家電のマニュアルを思い浮かべると、家電を買ってきて、設置し、使い始めるまでの手順は、多くの場合、めんどくさいと感じるほど、親切に書いてあります。
しかし、たとえば「次に〇〇ボタンを押します」と書かれているのに、本体をどんなに探しても「〇〇」と書かれたボタンが存在しない!探しても探しても見つからず、仕方がなくマニュアルを隅から隅まで読んだら、別のページに説明書きがあったり、場合によってはマニュアルとは別の紙が同封されていて、本体の写真に矢印で「〇〇ボタン」という説明書きが書いてあったりして「イラっ」とさせられたことはありませんか?これが①ができていないマニュアルの例です。
こうしたことは、以下のどちらかの方法で回避できます。
- A)「次に〇〇ボタン(P12参照)を押します」とボタンの案内ページを記載する
- B)本体に書かれている名前でボタン名を統一する(本体を見れば〇〇ボタンがわかりやすく存在している)
つまり、「〇〇ボタン」の説明書きを読んだ人も、読んでいない人も、同じ行動ができるようにするのです。
②対応する社員による業務のムラが発生しないで、同じように業務が遂行できる指示になっている
ご存じの通り、マニュアルは謎解きの推理小説ではありません。「少し触れた伏線の謎が、ラストシーンでやっと意味が分かる!楽しい!」といった書き方が不要なのはもちろんですが、「マニュアル内の別のページに書いてあるんだから、すべて何度か読めばわかるだろう」という書き方ではダメです。マニュアルを読む社員は、マニュアルを隅から隅まで精読することが理想ですが、一度読んだからと言ってすべてを理解してすべてを記憶できる人ばかりではありません。最も理想なのは、たとえ一部分でも、同じところを読めばほぼ同じ理解をして、ほぼ同じ対応ができる。想像できる。そうなるように書かれていることです。

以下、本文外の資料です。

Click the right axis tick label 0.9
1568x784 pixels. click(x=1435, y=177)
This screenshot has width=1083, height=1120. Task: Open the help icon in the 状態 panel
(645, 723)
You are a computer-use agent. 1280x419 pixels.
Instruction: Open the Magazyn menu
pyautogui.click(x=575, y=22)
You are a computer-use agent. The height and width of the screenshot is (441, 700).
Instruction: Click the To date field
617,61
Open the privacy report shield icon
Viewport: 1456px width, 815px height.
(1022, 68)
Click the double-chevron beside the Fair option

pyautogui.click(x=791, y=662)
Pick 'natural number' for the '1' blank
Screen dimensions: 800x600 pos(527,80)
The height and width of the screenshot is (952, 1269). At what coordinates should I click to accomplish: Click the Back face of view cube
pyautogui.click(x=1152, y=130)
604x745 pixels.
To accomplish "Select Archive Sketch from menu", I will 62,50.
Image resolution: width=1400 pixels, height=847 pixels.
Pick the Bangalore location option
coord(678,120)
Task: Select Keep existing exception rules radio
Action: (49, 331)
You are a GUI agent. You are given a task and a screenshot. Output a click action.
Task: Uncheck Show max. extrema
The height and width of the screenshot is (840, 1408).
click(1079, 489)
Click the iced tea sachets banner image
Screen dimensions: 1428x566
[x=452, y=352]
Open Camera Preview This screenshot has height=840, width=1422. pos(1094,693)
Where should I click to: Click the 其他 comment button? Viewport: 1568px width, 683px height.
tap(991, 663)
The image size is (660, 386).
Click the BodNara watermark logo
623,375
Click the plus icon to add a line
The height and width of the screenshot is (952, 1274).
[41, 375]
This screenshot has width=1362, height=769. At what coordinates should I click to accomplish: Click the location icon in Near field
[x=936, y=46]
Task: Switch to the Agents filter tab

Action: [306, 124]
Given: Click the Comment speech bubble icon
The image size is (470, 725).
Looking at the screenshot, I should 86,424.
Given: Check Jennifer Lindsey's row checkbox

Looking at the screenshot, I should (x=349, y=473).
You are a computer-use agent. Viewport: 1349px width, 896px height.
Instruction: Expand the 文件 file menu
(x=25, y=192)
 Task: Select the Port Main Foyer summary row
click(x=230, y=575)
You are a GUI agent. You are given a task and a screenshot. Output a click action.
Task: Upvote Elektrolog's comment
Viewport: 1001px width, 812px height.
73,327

また、単なる家電のマニュアルではなく、会社のマニュアルであれば単に「ボタンを押す」という手順の指示だけでなく「なぜそれをする必要があるのか」を「理解」させることも必要です。理解することなく、単に手順を覚えさせるだけだと、どうしても形だけになってしまい、結果、おざなりにただ業務をこなす社員や応用が効かない社員を量産してしまう結果につながります。
「自社のマニュアルは、誰が読んでも同様の理解に到達ができるような書き方になっているだろうか?」そういう視点でもう一度マニュアルの確認を行ってみてください。
③欲しい情報が見つけやすい
そして、最も忘れられてしまいやすいのが、「③欲しい情報が見つけやすい」への対応です。
冒頭で「ベテランが月に数回マニュアルを読む」ということに少しでも疑問を持った方の会社のマニュアルは間違いなくこの③ができていません。
家電を買って、いつもの使い方に全く問題がなくなった後で、少し違う使い方をしたくなった場合や、どこかに不具合が出た場合を考えます。
マニュアルはしっかり手元にあるのでマニュアル内で方法を探しますが、マニュアル内で必要なページを簡単に探せなかった場合、皆さん、適当にカンで触ってみたり、ネットで検索をして調べませんか?
これが会社の業務で発生すると、社の存続すら脅かす恐ろしいことになりかねません。
なぜなら、社内で規定された方法や統一された方法ではなく、各自の知識や思いつき、ネットで検索した、ばらばらな方法でそれぞれが業務を進めれば、当然、社として統一されたサービスを提供し続けることは不可能になります。これが顧客対応で発生すれば、「あなたはダメだと言ったけど、先日あの人は良いと言った」というような問題につながりますし、レストランの厨房で発生すれば、料理人によって料理の味が異なることになり、商品の価値が一定せず、店としての存続すら危うくなるでしょう。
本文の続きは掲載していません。